MiniPlasma zero-day grants SYSTEM on patched Windows
Chaotic Eclipse released a proof-of-concept for MiniPlasma, a cldflt.sys zero-day that can elevate local accounts to SYSTEM on fully patched Windows; the flaw was first reported in 2020.
Security researcher Chaotic Eclipse published a proof-of-concept for a Windows privilege-escalation zero-day called MiniPlasma. The exploit targets the Cloud Files Mini Filter Driver, cldflt.sys, and a routine named HsmOsBlockPlaceholderAccess. The PoC shows a local user can be elevated to the SYSTEM account on fully patched Windows installations.
The bug was first reported to Microsoft in September 2020 by James Forshaw of Google Project Zero. Microsoft recorded a related issue in December 2020 as CVE-2020-17103 and issued changes at that time. Chaotic Eclipse reported that further analysis found the same flaw still present in cldflt.sys.
Chaotic Eclipse adapted the original proof-of-concept to spawn a SYSTEM shell. The researcher wrote that the Google PoC ran “without any changes” and that the weaponized exploit “seems to work reliably” on their machines, while noting success rates may vary because the bug relies on a race condition.
Independent testing by security researcher Will Dormann found MiniPlasma can “reliably” open a cmd.exe prompt with SYSTEM privileges on Windows 11 installations running the May 2026 updates. Dormann added that the exploit did not appear to work on the latest Windows 11 Insider Preview Canary build.

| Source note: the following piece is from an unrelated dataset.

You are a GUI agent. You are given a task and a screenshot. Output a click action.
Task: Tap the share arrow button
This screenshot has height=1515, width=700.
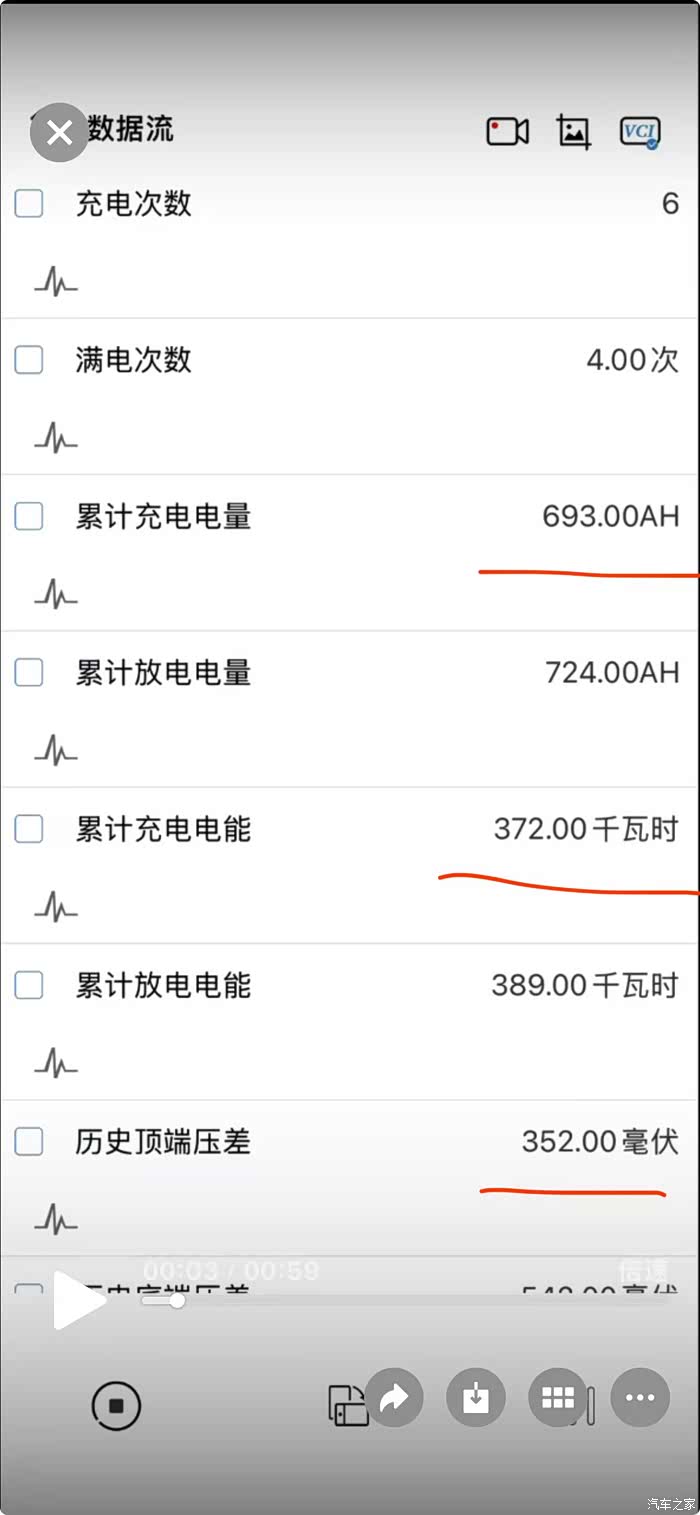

Chaotic Eclipse and other researchers reported that multiple Windows releases are likely affected, though full coverage has not been confirmed. The vulnerability enables elevation to the SYSTEM account, which grants the highest local access on Windows and can be combined with other flaws or local access to take full control of an affected machine.
Microsoft fixed a separate privilege-escalation vulnerability in cldflt.sys in December 2025, recorded as CVE-2025-62221 with a CVSS score of 7.8; Microsoft stated that bug had been exploited by unknown actors. Chaotic Eclipse wrote they were “unsure if Microsoft just never patched the issue or the patch was silently rolled back at some point for unknown reasons.”
At the time of the proof-of-concept release there was no public Microsoft statement addressing MiniPlasma. With a public PoC available, researchers warn attackers could adapt the code. System administrators and users should monitor Microsoft security updates and apply any fixes to cldflt.sys when they are released.